People have been visiting Egypt since before records were kept. But with all my traveling all over the world, I didn't make it there until 1991 or something like that. It's not really on the way anyplace. It's its own destination-- and a worthwhile one for sure, obviously. The food's nothing to write home about, unfortunately, but the history, the culture, the people and the sites... all make it more than worth the time and effort. But U.S. tourists have almost completely stopped going there now. It's just considered too unsafe by most American tourists and travel agents. In 2005, Egypt had around 5.5 million foreign tourists. By 2008 that had jumped to 12.8 million, bringing in around $11 billion and employing approximately 12% of the country's workforce. It peaked at 14.7 million tourists in 2010 (with $12.5 billion in revenue). It's been seriously downhill in the last couple of years.
And that's not because some sharks off Sharm el-Sheikh developed a fondness for Germans, Russians and Ukrainians. Wrecking the country's tourism industry hasn't been a goal of sharks; it has been a goal of revolutionaries. The 2013 Travel & Tourism Competitiveness Report was another bad blow to Egypt's tourist sector. It ranks 85th in the world, between Colombia and the Dominican Republic, not as highly recommended as trouble spots like Sri Lanka, India, Israel, Lebanon, Mexico and Azerbaijan... but still a better bet than places with open warfare, like Mali, Syria, Yemen, Burundi and Pakistan. A consideration that hurt Egypt was the safety and security category which looks at "the costliness of common crime and violence as well as terrorism" and considers road the prevalence of road accidents and the reliability of police.
It is perhaps little wonder that tourists are spooked — amid ongoing political unrest, Molotov cocktails, gunfire and tear gas have become almost commonplace in some areas.I've told the story many times how Roland and I arrived in Egypt a day after a massacre of tourists near Luxor. The whole country emptied out of tourists. We had the whole place to ourselves. It was just "too dangerous." We literally shared a gigantic Nile luxury liner with 2 other people-- instead of 200. It was one of the best trips we had ever taken-- and it wouldn't have been if it was packed with tourists. And we never felt unsafe anywhere for one second. Is it more dangerous than Manhattan? I'm not sure-- but I would take the same precautions... and Egypt is a lot less expensive. It's the fourth cheapest tourist destination in the world. Everything is a bargain... as long as you're not in the wrong place at the wrong time.
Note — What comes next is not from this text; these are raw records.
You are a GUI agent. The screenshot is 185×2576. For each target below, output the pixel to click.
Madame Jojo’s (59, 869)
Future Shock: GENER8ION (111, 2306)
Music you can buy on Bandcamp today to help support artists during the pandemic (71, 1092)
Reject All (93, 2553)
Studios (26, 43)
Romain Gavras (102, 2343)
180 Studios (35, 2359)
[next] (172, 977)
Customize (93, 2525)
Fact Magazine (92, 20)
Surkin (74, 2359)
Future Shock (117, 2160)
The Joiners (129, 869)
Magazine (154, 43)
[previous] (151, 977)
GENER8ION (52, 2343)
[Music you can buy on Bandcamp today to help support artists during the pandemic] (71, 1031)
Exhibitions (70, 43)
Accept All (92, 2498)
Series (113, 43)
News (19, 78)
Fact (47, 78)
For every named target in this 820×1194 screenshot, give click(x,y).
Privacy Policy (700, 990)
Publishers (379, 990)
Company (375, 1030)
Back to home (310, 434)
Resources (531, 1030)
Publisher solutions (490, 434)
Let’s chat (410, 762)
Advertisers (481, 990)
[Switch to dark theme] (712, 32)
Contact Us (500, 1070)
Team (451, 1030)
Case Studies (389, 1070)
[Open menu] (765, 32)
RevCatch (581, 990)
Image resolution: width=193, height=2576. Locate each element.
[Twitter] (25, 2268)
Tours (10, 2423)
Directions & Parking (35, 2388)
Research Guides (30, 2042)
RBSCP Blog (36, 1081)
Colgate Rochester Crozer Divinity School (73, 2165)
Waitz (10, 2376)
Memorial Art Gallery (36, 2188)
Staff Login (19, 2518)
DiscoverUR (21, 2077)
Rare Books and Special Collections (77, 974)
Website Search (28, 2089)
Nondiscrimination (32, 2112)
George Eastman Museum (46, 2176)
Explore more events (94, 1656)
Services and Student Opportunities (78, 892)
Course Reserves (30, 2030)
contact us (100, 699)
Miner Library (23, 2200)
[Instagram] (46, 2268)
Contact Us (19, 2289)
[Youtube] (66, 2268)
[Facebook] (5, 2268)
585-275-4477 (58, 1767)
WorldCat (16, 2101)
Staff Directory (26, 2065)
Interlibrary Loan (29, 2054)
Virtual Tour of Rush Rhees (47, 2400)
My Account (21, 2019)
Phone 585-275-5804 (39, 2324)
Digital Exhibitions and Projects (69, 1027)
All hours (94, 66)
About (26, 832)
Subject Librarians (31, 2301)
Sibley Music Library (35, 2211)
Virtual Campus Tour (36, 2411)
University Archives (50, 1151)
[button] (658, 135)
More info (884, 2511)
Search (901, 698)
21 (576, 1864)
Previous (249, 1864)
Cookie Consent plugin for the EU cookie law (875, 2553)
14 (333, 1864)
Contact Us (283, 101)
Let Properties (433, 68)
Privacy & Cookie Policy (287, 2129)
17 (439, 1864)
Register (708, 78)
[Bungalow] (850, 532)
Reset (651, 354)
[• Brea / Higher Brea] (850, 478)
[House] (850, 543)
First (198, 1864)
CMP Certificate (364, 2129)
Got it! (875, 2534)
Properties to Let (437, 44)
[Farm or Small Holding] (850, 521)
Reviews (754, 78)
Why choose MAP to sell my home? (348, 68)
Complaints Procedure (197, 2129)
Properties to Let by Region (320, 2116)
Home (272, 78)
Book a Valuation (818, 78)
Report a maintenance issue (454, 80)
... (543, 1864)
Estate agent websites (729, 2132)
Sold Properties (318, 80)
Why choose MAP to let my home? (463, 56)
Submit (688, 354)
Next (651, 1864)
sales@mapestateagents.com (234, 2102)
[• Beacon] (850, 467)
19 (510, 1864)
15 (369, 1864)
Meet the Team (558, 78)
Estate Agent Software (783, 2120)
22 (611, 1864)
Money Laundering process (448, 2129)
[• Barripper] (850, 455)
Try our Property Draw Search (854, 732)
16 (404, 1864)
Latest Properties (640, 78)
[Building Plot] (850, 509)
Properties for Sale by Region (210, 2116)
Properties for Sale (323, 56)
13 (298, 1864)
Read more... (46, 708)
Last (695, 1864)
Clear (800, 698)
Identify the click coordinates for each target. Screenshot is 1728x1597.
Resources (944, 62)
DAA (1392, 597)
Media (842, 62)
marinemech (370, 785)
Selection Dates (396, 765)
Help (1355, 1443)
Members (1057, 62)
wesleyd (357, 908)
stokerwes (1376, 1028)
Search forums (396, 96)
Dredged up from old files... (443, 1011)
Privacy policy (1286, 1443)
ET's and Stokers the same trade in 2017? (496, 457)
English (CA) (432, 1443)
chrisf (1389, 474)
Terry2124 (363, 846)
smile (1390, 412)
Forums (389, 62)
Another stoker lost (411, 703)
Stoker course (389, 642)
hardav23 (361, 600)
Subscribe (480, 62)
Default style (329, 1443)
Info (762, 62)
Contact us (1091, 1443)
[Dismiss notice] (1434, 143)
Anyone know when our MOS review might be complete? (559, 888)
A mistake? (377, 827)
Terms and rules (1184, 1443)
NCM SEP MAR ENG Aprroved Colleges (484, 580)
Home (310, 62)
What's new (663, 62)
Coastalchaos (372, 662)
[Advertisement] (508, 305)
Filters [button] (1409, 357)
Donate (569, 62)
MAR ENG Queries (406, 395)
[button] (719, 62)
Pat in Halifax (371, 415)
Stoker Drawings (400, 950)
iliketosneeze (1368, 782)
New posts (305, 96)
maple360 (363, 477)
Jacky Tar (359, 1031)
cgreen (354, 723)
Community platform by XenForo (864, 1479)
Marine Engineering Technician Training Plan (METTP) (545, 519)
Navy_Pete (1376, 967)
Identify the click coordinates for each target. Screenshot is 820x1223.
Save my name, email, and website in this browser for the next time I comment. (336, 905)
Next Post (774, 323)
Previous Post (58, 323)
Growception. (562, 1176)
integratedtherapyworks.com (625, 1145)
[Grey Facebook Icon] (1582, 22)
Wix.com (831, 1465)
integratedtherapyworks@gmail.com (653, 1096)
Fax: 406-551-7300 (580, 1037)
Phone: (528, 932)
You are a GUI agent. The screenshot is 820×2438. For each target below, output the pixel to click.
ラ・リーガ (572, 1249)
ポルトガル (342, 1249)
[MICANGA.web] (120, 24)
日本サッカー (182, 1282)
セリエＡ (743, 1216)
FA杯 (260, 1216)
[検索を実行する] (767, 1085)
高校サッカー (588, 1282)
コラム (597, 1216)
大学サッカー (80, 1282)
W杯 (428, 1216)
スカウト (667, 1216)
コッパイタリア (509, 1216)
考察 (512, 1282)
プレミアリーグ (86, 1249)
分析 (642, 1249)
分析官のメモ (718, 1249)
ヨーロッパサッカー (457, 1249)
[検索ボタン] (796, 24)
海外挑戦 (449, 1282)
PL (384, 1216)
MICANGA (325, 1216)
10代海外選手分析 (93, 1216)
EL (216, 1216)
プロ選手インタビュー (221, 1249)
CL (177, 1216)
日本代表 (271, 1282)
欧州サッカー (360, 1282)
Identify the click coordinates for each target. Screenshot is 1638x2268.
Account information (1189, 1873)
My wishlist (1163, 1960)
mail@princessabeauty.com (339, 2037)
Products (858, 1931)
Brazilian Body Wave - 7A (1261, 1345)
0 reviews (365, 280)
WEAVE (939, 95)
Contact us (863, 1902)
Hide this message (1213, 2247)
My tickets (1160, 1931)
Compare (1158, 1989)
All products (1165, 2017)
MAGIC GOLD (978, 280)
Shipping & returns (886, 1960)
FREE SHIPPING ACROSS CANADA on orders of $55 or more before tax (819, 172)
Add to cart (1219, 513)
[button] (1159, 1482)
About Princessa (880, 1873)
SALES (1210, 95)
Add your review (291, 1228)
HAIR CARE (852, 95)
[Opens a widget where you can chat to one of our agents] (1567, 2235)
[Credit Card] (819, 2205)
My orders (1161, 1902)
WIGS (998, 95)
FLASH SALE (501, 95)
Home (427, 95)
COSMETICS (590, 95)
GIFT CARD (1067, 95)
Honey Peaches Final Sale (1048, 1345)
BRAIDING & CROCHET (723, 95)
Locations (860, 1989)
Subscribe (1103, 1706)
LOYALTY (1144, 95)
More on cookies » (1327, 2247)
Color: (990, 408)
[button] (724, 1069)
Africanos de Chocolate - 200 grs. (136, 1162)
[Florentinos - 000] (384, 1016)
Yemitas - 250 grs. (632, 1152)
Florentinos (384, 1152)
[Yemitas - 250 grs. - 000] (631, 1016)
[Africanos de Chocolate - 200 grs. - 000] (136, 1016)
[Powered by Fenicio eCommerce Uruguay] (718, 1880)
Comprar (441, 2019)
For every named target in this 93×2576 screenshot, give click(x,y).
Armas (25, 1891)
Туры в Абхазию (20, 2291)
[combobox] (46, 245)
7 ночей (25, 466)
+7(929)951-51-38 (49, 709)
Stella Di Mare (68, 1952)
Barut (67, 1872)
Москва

Two years after the revolution that toppled President Hosni Mubarak, protesters still return to Cairo’s Tahrir Square-- where it all began-- to demonstrate against the Islamist President Mohamed Morsi and lament the country’s failing economy.
Earlier this month, Bedouin gunmen kidnapped a British couple who were on their way to the glittering beaches of Sharm El Sheikh. They were quickly released, but Bedouins have taken other hostages and also attacked police stations and blocked access to towns to show their discontent with what they see as their poor treatment by Cairo.
Last month, thugs attacked and entered the InterContinental hotel in Cairo, forcing it to close down while it implemented heightened security measures.
...Emile Asaad, manager of an American Express travel agency in the ancient city of Luxor, home to King Tut's tomb and the famous temples of Luxor and Karnak, said that “the important thing is that when people need to walk in the street they want to feel safe."
"We have over 400 boats on the Nile, there is still 20 to 25 percent occupancy on some of the most popular boats, but others are just sitting and not operating," he said. "We don't know how the future looks."
...[T]ravel companies said many people were staying away.
Bob Atkinson, a travel expert with the U.K.-based price-comparison website TravelSupermarket.com, said unrest in Egypt had "seriously affected the tourist trade."
"The Arab uprisings very much put the Egypt market into a tailspin," he said. Flavia Jaber, owner of Toronto-based company Road to Travel, which includes Road to Egypt, said that "our business to Egypt is dead in the water at the moment."
"People are not going to Egypt right now, at least not from North America," she said.